20.05.2016 14:54 Uhr

David gegen Goliath im Frauen-Pokalfinale

Die Spielerinnen des SC Sand jubeln über den Finaleinzug
Die Spielerinnen des SC Sand jubeln über den Finaleinzug

Unbekannter Provinzverein gegen Werksklub mit Millionen-Etat: Das 36. DFB-Pokal-Finale der Frauen am Samstag in Köln (15.00 Uhr) zwischen dem SC Sand und dem Titelverteidiger VfL Wolfsburg ist ein Duell der krassen Gegensätze.

Doch der Underdog aus dem 1900-Seelen-Ortsteil im badischen Willstätt will den größten Tag seiner Vereinsgeschichte krönen. "Wir können ja nur gewinnen. Und dann werden die Mädels zu Legenden in diesem Dorf", sagte SC-Trainer Alexander Fischinger dem SID: "Wir sind nicht chancenlos, wenn wir an uns glauben wie im Halbfinale."

In der Vorschlussrunde hatte der SC sensationell Meister Bayern München mit einem 2:1-Heimsieg ausgeschaltet - mit prominentem Beistand. Bundestrainer Joachim Löw, ein alter Freund von Fischinger, hatte vorab einen Videogruß geschickt.

"Unwürdige Bedingungen"

Wolfsburgs Trainer Ralf Kellermann schimpfte nach dem Coup des Klubs mit dem rund sechsmal kleineren Etat (650.000 Euro) über die "unwürdigen" Bedingungen im beschaulichen Sander Kühnmatt-Stadion: "Da wird mit allen Tricks gearbeitet. Und jetzt werden sie dafür auch noch mit dem Finale belohnt."

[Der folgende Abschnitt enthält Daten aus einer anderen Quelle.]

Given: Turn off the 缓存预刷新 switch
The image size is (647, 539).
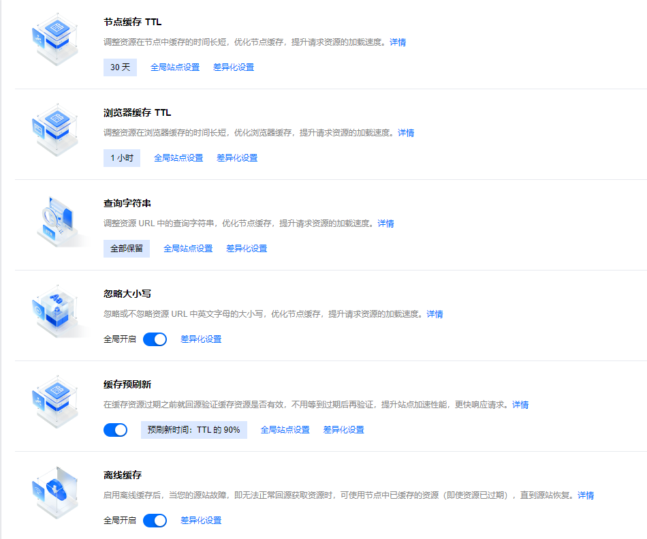Looking at the screenshot, I should pyautogui.click(x=115, y=430).
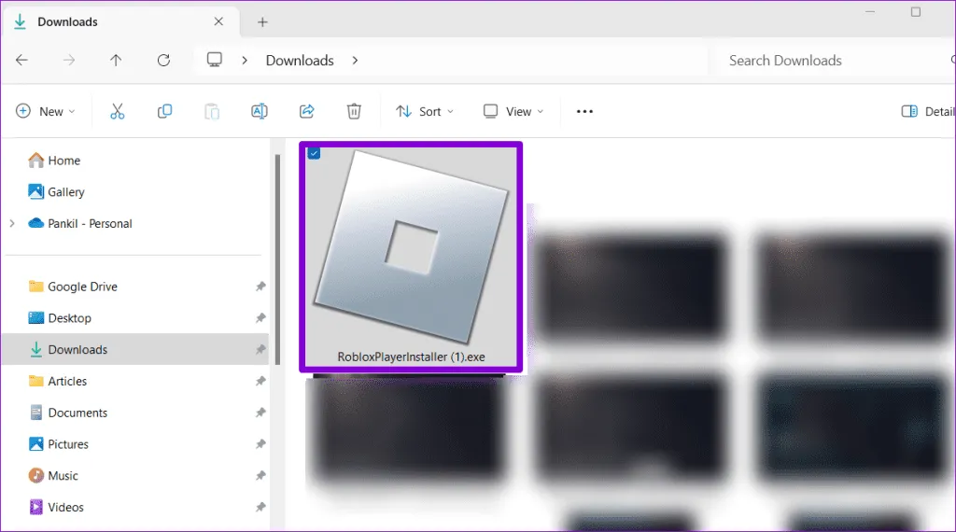Image resolution: width=956 pixels, height=532 pixels.
Task: Unpin Google Drive from quick access
Action: pos(260,287)
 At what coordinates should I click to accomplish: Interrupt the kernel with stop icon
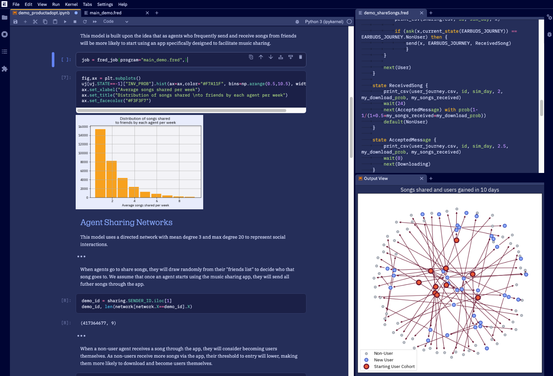click(75, 22)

Fischinger wies den Vorwurf zurück: "Ich beneide Ralf um die tolle Arena, da können wir einfach nicht mithalten. Aber Tricks kann man uns nicht vorwerfen." SC-Manager Gerald Jungmann sieht die Äußerungen, für die sich Kellermann persönlich bei Fischinger entschuldigt hat, als "richtigen Motivationsschub". Zumal der SC den zweimaligen Champions-League-Sieger in der Liga im Oktober 1:0 bezwang - und zwar im schnieken neuen Wolfsburger Stadion.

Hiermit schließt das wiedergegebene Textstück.